→ **Source document**
%%
Plenty of labs already have robots. Plenty use machine learning. But closed-loop autonomy, where the system decides what to do next without a human in the loop, is qualitatively different from automating a protocol.

But there’s also an important distinction to draw out here between operations and intelligence.

The operations relate to whether the system can plan, execute, measure, and iterate without a human in the loop. That is an infrastructure problem relating to hardware, orchestration, data and reproducibility. The intelligence is about what the models can actually do with the data the system generates.

Today, AI in the lab is fundamentally an optimisation tool. A closed-loop system generates new data, trains models on that data, and uses those models to search more efficiently through a known space. Each cycle improves the priors. The models get better at predicting which experiments are worth running, which regions of parameter space are most promising, which synthesis routes are most likely to succeed. This is powerful, but the questions being asked are still fundamentally in-distribution i.e. the system is getting faster at finding things within a space that a human has already defined, a set of known unknowns.
%%
[Stored data entries]
%%
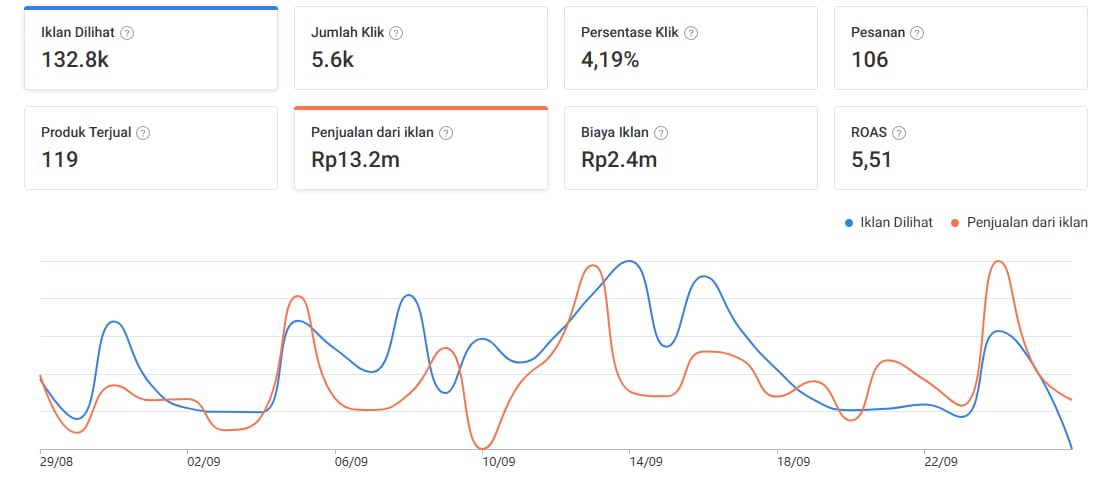Click help icon beside Jumlah Klik
Viewport: 1111px width, 478px height.
coord(396,32)
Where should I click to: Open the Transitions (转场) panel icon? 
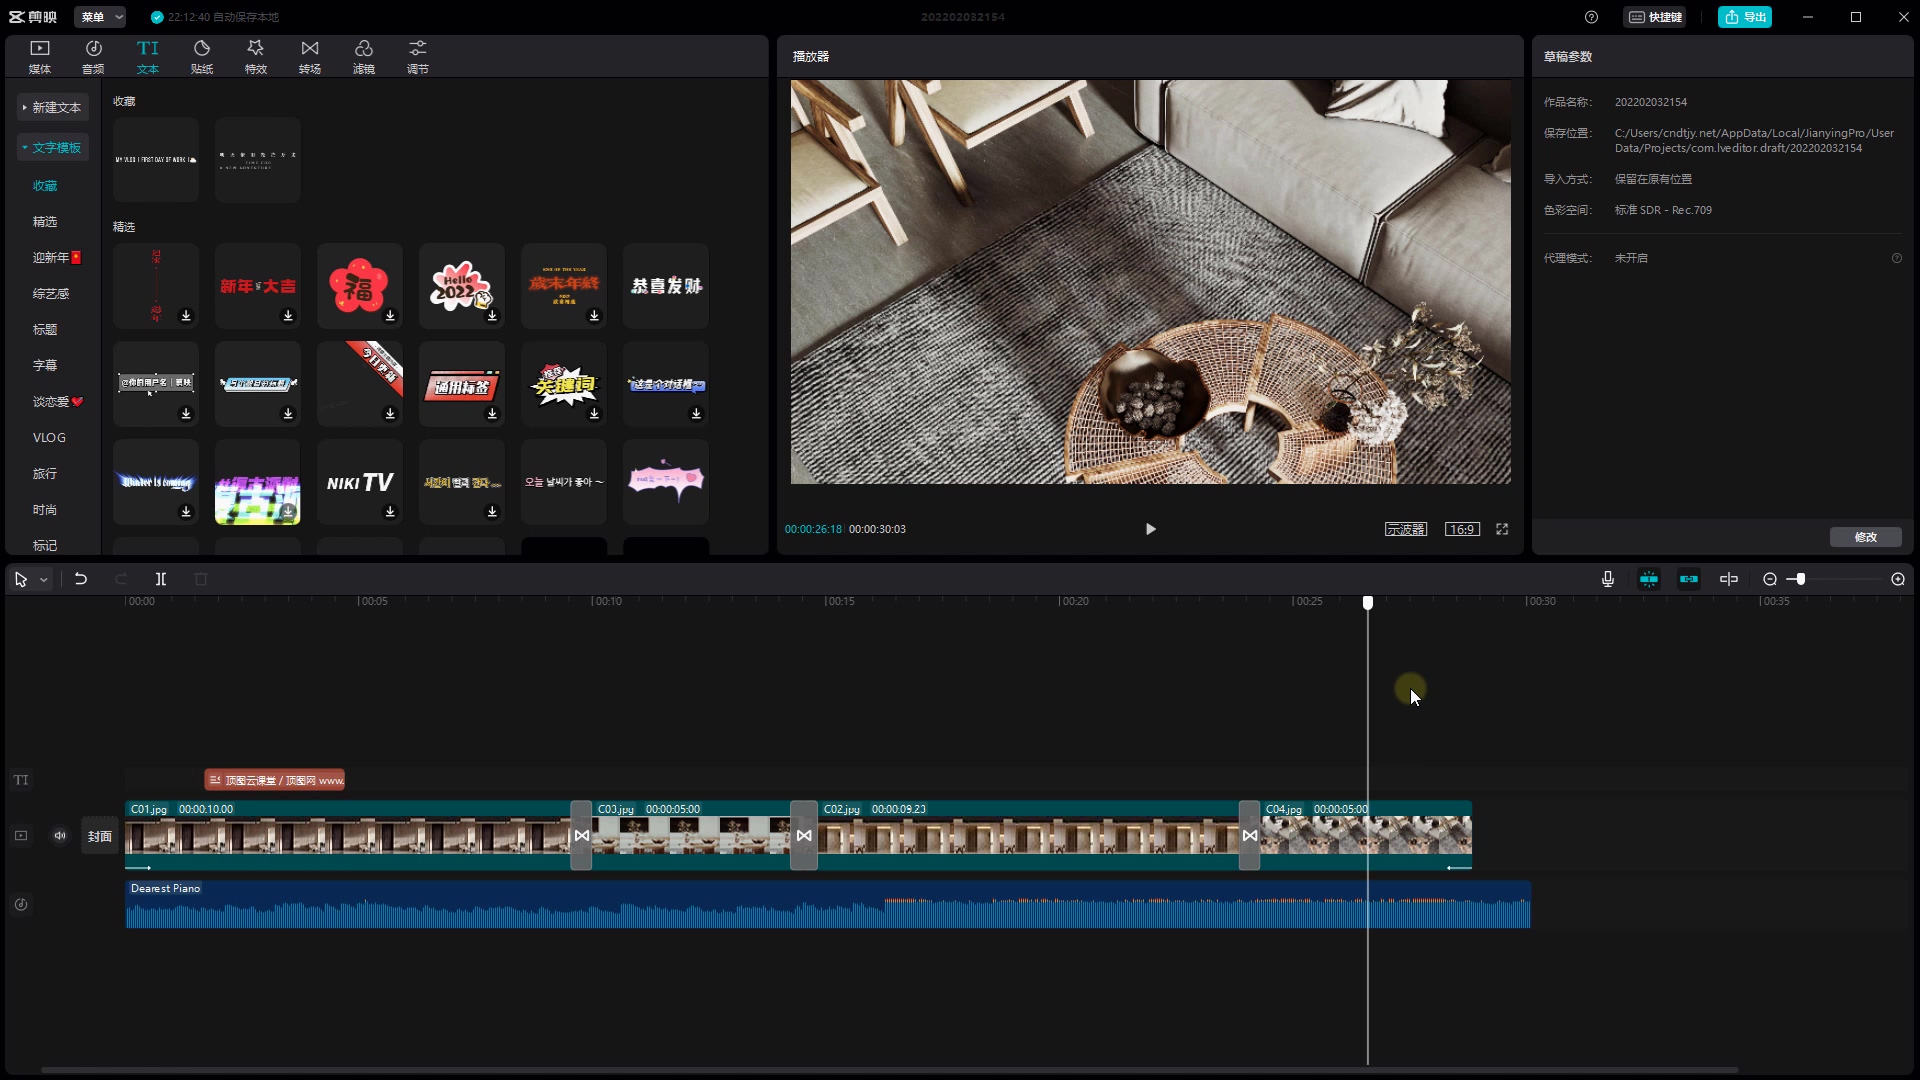click(x=310, y=56)
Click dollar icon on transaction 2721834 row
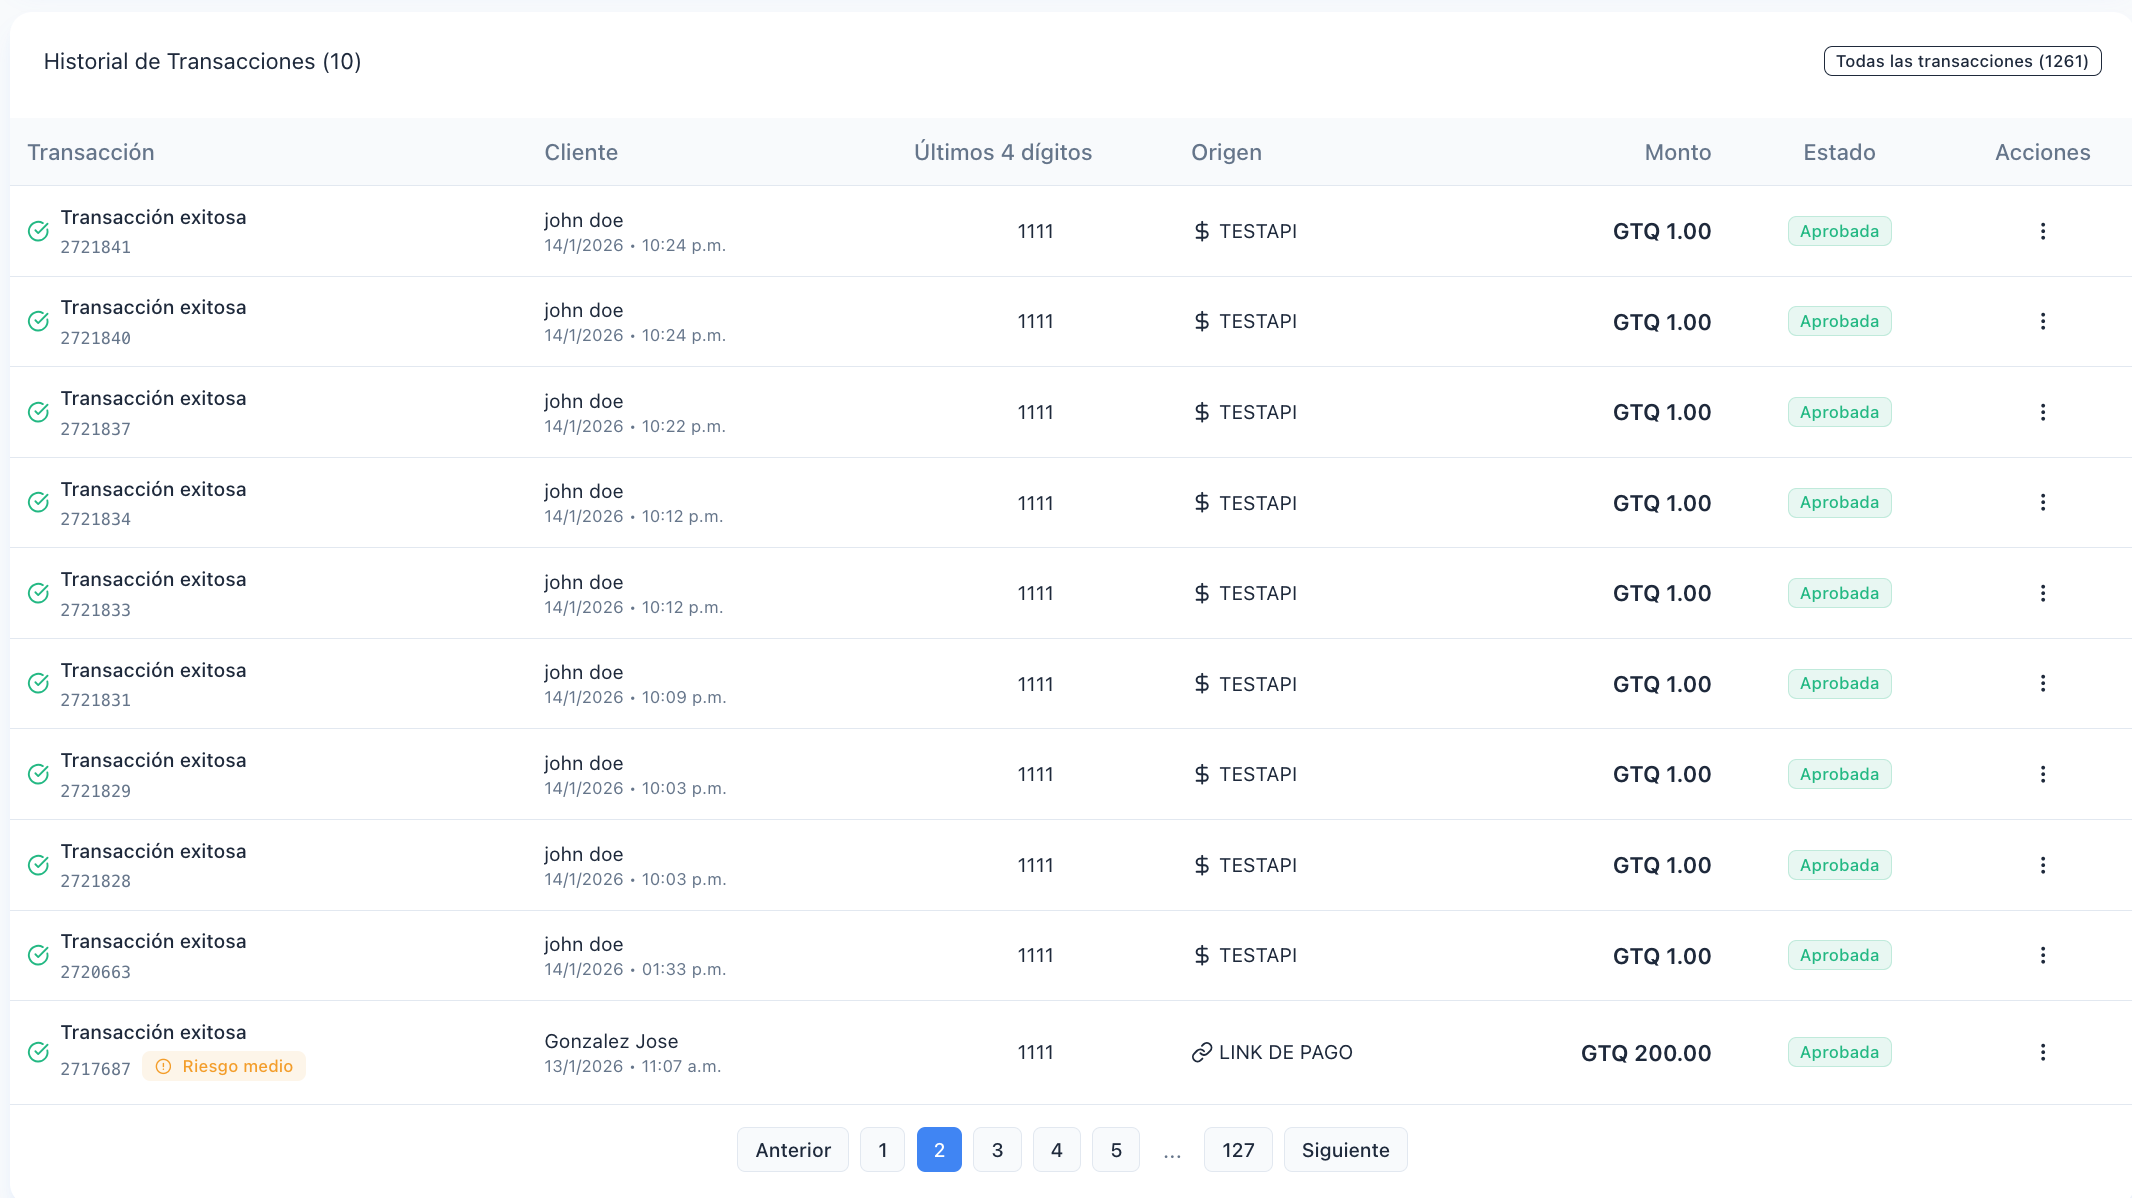The image size is (2132, 1198). coord(1201,503)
%%
→ **What to produce**
Print the stretch of the passage on lab autonomy that begins at the words "But there’s also" and stops after "the system generates.", copied word for word.

→ **Exercise output**
But there’s also an important distinction to draw out here between operations and intelligence.

The operations relate to whether the system can plan, execute, measure, and iterate without a human in the loop. That is an infrastructure problem relating to hardware, orchestration, data and reproducibility. The intelligence is about what the models can actually do with the data the system generates.